Provided passage:
I'm not bilingual, but that isn't a parental fail

Despite being rejected twice by Chinese enrichment schools, my four-year-old daughter is confidently learning the language

A few months ago, my daughter attended her first Chinese enrichment class. Afterwards, she asked: "Can I come again next week?"

Like many four-year-olds, Leah tends to be scant on detail when pressed for answers. But I deduced that there were songs and games, such as queueing to make like a train.

It was a trial lesson, where satisfied customers could continue with the rest of the months-long lesson package. For Leah, it probably felt like a playdate, albeit one where her friends speak a foreign language.

Bless her glass-half-full soul, but her inaugural lesson at this Chinese enrichment chain, contrary to the good vibes, did not go well, according to the teacher in charge, who politely dropped a bombshell.

She advised me that Leah shouldn't take the Kindergarten Year 1 enrichment class after all, because my daughter simply did not know what was going on.

"That's why I wanted her to start learning Chinese," I protested, while marvelling at the novel sensation of having a retailer turning down wads of package-deal cash.

Information supplied:

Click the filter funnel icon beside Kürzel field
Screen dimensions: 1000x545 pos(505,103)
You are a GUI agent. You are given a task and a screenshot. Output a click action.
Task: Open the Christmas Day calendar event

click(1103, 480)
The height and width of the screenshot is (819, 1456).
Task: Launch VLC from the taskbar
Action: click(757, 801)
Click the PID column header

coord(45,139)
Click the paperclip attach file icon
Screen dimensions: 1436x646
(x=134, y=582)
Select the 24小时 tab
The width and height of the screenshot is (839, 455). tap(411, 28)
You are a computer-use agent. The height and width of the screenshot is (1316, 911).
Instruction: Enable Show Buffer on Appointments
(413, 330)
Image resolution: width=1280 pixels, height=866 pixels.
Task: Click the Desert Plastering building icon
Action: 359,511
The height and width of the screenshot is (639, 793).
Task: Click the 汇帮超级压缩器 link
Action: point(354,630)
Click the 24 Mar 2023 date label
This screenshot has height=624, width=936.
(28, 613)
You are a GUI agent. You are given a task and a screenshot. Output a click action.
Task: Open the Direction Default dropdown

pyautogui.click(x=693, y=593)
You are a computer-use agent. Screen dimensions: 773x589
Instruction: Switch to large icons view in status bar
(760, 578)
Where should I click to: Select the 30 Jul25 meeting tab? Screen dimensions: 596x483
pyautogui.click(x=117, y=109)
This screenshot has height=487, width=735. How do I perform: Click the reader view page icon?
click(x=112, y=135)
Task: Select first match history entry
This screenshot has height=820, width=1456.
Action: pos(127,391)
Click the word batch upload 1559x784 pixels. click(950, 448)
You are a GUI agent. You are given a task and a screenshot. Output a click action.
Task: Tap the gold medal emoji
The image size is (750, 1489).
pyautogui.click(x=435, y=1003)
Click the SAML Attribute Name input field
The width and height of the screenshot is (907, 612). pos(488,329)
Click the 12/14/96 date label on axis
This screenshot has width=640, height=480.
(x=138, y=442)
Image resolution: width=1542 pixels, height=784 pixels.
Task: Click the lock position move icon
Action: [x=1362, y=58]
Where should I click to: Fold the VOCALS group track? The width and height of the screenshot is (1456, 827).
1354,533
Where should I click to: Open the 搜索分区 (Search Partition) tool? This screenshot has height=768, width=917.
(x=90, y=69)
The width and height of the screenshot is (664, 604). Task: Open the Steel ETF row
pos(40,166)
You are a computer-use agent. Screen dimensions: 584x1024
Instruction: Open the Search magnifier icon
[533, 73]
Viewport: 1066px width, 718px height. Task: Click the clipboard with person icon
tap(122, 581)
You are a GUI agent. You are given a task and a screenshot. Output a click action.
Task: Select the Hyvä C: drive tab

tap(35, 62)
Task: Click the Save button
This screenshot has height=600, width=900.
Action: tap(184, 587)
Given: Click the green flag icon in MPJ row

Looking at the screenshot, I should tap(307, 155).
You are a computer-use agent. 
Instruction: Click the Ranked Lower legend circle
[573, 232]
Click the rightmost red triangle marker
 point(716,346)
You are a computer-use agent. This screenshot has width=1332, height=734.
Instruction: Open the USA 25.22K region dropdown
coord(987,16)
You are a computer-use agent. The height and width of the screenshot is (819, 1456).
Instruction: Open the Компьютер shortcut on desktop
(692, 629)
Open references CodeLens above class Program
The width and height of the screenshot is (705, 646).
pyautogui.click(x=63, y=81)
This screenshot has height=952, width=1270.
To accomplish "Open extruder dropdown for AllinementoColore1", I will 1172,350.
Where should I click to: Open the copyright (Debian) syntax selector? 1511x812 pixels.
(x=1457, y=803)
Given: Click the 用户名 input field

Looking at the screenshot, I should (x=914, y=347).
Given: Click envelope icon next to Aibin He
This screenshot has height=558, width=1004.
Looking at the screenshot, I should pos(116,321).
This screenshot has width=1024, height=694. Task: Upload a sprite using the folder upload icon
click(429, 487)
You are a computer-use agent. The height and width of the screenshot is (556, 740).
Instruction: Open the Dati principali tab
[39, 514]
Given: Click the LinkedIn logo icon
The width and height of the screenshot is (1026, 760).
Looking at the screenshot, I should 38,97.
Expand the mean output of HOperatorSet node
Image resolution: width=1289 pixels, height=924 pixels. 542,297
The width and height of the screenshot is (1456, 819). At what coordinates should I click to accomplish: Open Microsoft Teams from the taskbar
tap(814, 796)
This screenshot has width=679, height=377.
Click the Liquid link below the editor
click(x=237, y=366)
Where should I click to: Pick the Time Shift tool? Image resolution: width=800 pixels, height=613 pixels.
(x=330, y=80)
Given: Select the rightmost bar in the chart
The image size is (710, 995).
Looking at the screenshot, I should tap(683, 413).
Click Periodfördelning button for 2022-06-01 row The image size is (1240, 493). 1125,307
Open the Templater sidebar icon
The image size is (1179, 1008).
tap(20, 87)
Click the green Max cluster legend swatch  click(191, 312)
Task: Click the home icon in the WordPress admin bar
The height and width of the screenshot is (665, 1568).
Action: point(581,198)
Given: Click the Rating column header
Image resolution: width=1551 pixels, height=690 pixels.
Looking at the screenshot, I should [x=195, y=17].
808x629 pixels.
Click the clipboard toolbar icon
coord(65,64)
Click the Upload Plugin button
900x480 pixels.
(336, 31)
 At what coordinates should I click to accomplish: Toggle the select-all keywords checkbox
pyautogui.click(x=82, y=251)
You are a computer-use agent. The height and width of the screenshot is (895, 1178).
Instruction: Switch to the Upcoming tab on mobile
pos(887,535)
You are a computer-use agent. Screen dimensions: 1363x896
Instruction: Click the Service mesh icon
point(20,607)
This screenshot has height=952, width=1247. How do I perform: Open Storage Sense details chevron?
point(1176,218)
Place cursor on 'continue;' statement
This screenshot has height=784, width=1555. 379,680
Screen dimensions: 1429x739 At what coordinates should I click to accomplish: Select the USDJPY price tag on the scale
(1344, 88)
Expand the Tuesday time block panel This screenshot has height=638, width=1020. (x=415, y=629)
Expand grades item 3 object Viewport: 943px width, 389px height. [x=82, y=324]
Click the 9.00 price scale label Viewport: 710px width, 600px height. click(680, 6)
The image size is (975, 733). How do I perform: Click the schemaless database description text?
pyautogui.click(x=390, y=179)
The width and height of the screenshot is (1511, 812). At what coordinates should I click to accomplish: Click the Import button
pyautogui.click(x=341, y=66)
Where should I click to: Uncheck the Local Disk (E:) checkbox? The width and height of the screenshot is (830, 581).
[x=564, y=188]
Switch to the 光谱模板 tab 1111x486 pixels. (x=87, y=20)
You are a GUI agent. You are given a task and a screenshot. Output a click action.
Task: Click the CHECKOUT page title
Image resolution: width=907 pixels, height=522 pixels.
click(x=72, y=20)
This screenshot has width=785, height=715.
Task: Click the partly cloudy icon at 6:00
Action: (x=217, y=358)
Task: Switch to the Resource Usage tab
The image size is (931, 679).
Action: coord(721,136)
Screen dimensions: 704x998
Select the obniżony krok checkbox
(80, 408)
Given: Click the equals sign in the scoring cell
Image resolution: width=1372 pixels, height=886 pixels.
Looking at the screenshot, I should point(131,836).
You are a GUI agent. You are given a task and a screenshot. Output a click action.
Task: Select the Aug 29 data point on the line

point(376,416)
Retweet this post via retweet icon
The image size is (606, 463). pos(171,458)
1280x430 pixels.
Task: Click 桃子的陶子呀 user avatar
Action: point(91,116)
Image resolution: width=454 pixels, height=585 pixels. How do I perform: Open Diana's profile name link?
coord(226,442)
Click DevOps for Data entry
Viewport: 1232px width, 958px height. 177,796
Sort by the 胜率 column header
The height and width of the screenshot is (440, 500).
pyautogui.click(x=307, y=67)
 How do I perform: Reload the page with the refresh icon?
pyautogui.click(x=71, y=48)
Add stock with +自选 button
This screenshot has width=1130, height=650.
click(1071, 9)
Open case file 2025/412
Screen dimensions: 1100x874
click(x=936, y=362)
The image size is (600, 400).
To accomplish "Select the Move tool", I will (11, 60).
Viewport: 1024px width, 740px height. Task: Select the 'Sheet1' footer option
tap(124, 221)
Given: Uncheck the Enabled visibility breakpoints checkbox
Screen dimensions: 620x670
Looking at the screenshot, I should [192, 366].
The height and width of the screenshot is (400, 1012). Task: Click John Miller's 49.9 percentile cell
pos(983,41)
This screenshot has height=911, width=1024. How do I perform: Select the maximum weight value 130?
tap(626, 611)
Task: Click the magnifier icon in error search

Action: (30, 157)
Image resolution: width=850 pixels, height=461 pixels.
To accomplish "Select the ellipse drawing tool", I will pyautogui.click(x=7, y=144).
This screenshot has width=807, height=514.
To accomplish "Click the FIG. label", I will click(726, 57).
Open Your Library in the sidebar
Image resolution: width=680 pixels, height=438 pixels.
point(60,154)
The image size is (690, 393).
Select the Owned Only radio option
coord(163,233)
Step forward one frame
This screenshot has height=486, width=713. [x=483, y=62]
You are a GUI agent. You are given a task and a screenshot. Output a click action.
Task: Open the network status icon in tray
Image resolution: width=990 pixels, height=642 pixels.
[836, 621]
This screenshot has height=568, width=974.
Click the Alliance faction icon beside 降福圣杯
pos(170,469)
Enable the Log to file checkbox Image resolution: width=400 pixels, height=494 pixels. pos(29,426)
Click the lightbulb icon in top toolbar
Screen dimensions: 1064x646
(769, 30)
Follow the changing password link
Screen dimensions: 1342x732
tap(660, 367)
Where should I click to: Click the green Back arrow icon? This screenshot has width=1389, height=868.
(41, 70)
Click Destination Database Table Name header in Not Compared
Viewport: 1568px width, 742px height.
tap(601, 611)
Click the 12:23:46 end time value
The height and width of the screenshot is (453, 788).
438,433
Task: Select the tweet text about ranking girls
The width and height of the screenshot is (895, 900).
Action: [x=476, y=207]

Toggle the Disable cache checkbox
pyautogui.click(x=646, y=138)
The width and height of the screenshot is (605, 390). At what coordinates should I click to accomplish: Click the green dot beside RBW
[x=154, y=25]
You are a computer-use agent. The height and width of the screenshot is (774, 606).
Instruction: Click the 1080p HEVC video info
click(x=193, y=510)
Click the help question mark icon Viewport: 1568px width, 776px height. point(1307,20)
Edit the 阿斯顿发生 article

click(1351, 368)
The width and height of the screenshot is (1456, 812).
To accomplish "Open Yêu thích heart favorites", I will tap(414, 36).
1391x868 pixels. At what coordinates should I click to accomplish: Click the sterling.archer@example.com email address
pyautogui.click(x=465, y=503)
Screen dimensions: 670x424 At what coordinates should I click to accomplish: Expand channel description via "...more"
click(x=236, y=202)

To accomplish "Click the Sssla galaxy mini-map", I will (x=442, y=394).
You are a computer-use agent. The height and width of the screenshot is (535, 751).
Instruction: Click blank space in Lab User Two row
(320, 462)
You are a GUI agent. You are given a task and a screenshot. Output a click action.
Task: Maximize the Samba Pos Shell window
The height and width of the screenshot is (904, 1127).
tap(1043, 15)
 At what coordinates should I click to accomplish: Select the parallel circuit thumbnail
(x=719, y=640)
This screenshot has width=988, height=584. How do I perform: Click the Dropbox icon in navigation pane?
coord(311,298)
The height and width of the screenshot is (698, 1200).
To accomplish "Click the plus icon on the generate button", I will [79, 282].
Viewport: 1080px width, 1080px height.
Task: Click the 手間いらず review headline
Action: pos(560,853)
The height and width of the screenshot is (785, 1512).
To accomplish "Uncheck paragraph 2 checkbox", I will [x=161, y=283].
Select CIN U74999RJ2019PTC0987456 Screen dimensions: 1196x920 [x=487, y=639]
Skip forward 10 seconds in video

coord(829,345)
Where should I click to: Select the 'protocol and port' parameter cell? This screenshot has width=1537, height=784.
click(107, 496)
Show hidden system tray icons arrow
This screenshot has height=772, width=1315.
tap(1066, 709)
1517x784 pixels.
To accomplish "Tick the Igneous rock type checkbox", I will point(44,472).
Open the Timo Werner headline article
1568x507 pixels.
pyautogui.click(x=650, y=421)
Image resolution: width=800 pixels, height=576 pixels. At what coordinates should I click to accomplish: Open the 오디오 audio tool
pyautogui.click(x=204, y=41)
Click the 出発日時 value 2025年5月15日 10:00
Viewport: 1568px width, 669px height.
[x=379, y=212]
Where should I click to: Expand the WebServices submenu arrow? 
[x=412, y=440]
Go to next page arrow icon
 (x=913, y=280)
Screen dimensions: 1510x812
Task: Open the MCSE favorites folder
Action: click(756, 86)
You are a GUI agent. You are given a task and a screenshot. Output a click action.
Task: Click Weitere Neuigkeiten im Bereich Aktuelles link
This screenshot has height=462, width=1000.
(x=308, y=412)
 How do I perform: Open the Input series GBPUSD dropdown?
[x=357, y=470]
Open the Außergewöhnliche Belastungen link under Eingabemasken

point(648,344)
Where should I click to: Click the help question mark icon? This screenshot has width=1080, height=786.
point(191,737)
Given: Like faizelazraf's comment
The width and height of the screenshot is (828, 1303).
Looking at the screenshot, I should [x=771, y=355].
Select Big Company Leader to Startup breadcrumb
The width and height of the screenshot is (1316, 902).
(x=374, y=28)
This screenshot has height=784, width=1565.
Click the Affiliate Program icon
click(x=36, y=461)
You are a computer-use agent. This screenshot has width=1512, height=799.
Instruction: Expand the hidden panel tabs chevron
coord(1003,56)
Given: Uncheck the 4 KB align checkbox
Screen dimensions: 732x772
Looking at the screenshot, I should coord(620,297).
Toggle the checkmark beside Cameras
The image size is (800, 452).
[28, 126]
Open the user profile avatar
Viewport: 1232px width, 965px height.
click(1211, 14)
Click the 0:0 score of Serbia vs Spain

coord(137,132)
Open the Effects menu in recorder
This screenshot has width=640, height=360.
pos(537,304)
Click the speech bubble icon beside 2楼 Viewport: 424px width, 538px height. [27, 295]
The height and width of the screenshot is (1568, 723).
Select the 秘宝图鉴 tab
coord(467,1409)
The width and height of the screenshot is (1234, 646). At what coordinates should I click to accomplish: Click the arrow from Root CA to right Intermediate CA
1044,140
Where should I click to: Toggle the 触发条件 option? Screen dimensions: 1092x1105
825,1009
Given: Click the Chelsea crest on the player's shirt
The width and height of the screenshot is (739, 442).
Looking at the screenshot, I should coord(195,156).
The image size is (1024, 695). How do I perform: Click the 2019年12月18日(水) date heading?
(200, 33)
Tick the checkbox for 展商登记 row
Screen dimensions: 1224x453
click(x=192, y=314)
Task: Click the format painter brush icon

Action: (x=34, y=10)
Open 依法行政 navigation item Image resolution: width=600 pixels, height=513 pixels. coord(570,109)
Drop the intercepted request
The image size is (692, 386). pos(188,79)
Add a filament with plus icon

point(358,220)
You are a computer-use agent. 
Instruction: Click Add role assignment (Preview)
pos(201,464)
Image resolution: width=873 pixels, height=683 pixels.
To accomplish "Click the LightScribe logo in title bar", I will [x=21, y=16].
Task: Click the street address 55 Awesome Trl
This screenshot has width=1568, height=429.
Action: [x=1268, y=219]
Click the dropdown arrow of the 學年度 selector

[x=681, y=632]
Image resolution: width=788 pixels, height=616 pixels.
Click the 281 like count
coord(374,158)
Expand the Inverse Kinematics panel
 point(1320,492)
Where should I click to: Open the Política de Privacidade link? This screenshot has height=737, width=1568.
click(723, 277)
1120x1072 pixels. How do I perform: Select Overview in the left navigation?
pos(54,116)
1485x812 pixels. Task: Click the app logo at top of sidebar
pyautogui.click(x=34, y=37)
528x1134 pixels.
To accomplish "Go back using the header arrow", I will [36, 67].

What you will do:
Pick up the essay about the four-year-old who was turned away by Chinese enrichment schools and continue it from its last sentence.

Exercise result:
The teacher let me have a look at the day's worksheets, which had short sentences and vocabulary that were unsurprisingly beyond my daughter. I knew that Leah would face a steep learning curve since Mandarin is not spoken in our family.

Then I noticed an astounding detail. Part of the enrichment centre's programme involved learning Chinese idioms. The phrase was "jing jing you tiao", an idiom denoting orderliness that I learnt only when I was in upper primary school.

Of course, one has to move with the times and their corresponding curricula. Still, most pre-schoolers would probably have no clue how to apply "jing jing you tiao" or how to write short sentences, I argued.

The teacher replied it was about exposing children to the language. Leah, she said, could not understand even her basic instructions in Mandarin, unlike her classmates, many of whom had started Chinese enrichment in the first year of nursery, when they turned three.

In these days of intense, often judgmental parenting, we are sometimes slow to understand that our kids are not avatars of our collective parenting decisions. Still, Leah's rejection felt like my own.

Should I have got her into Chinese enrichment two years earlier, in nursery school? Even though other kids I know started at two, surely, starting in the first year of kindergarten is enough of a head start to prepare for Primary 1?

I tried again, enrolling Leah in a trial class at another Chinese enrichment chain.

It was like Groundhog Day.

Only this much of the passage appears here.